[Item-finding listing]
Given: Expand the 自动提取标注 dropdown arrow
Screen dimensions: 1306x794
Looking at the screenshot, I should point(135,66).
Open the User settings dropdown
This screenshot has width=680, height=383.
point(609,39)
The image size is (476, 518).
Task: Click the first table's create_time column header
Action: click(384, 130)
==
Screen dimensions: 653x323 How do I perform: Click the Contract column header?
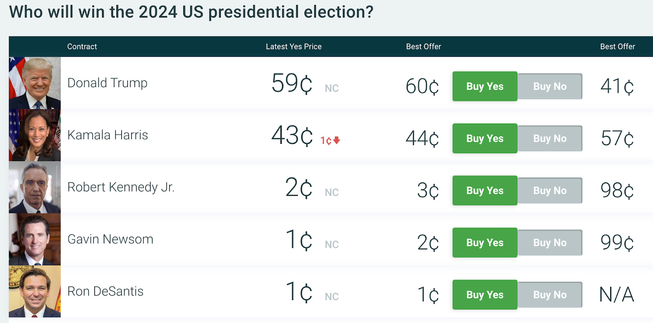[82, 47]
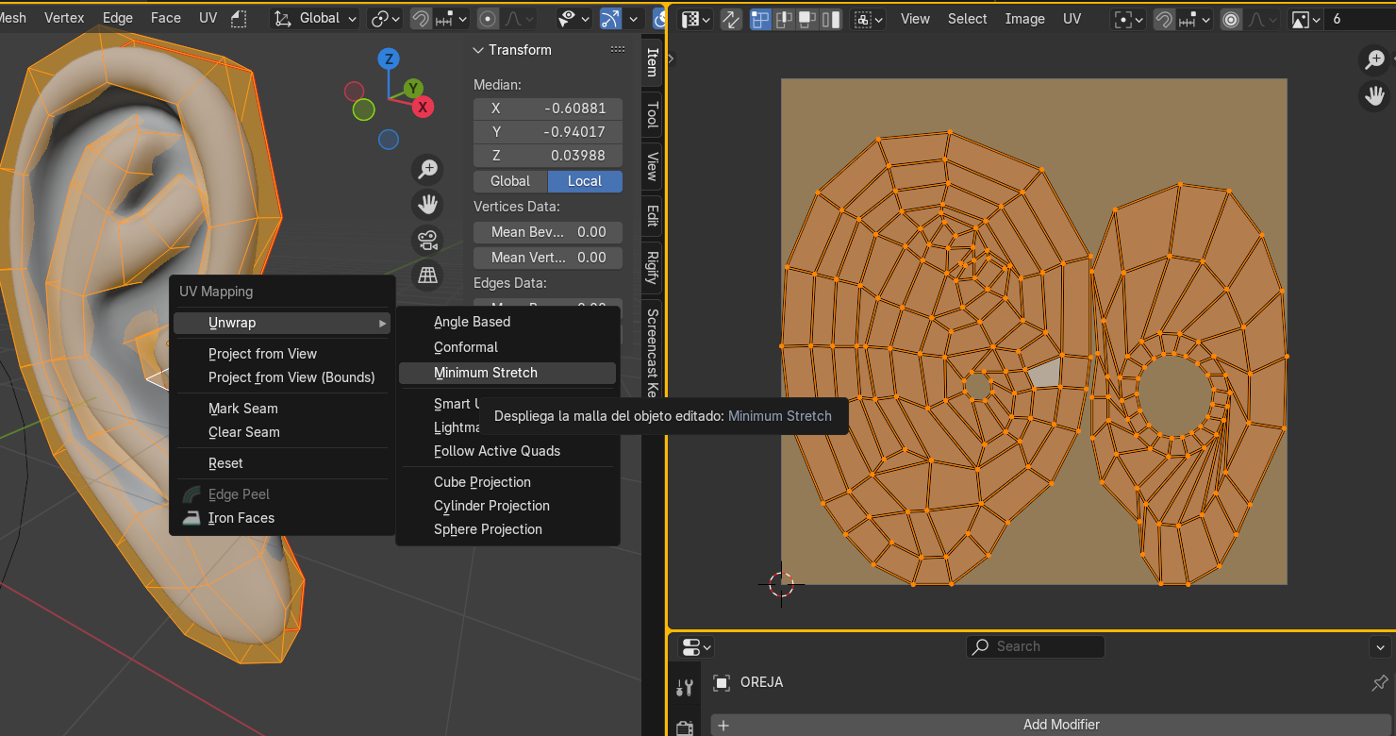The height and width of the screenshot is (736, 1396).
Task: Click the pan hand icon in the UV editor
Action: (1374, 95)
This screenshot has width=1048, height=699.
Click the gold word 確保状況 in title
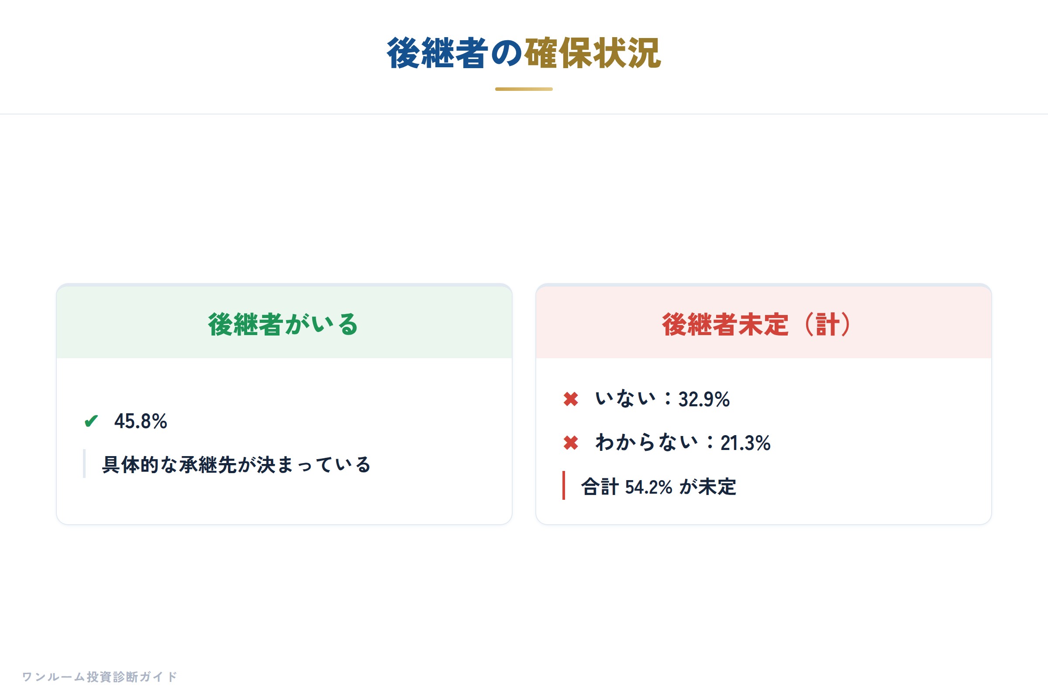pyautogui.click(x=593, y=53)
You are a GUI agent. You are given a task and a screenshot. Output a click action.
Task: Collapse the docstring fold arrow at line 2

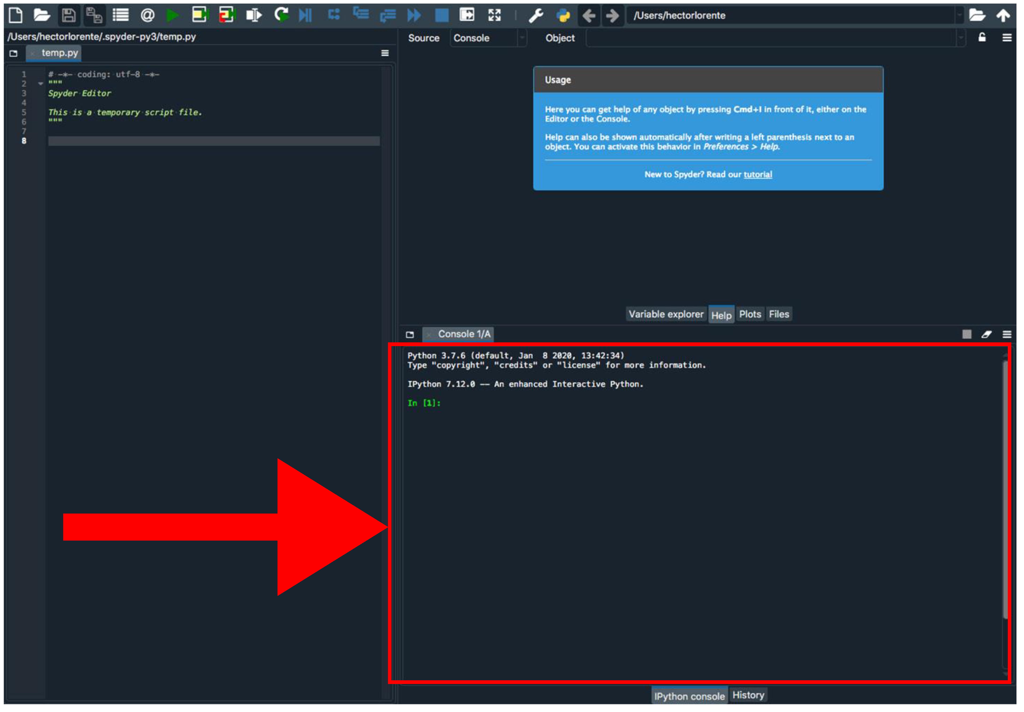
---
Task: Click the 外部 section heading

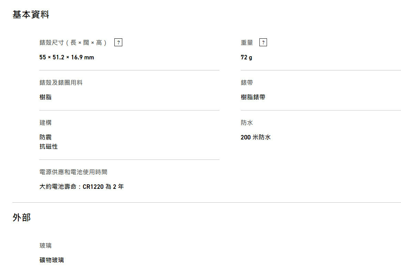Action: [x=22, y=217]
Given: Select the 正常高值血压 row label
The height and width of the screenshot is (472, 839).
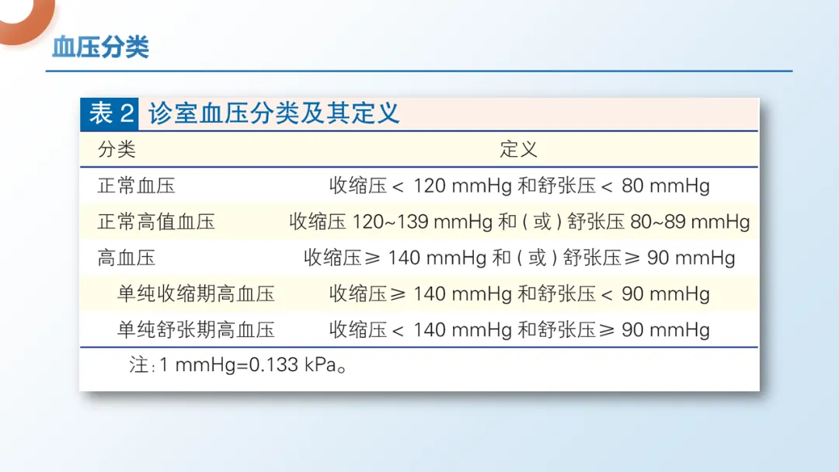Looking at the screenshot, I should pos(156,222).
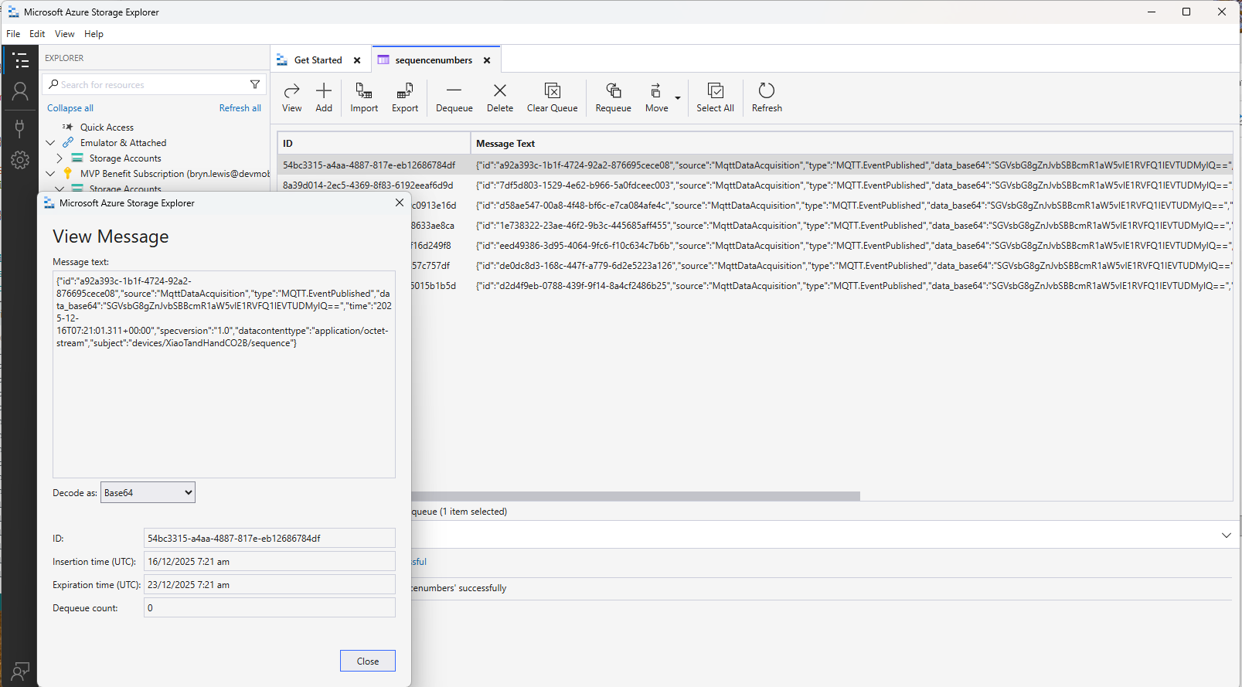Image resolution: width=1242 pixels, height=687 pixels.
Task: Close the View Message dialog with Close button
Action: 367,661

> [WHAT YOU WILL DO]: Starting at the line that has "Given: Expand the 自动提取标注 dropdown arrow" and ending after the line that has "Looking at the screenshot, I should point(135,66).", convert that part of the listing into a two-column CSV with the headers request and answer. Make one row per request, put each value in a single quoted field, and replace line breaks with spaces.

> [WRITTEN RESPONSE]:
request,answer
"Given: Expand the 自动提取标注 dropdown arrow Screen dimensions: 1306x794","Looking at the screenshot, I should point(135,66)."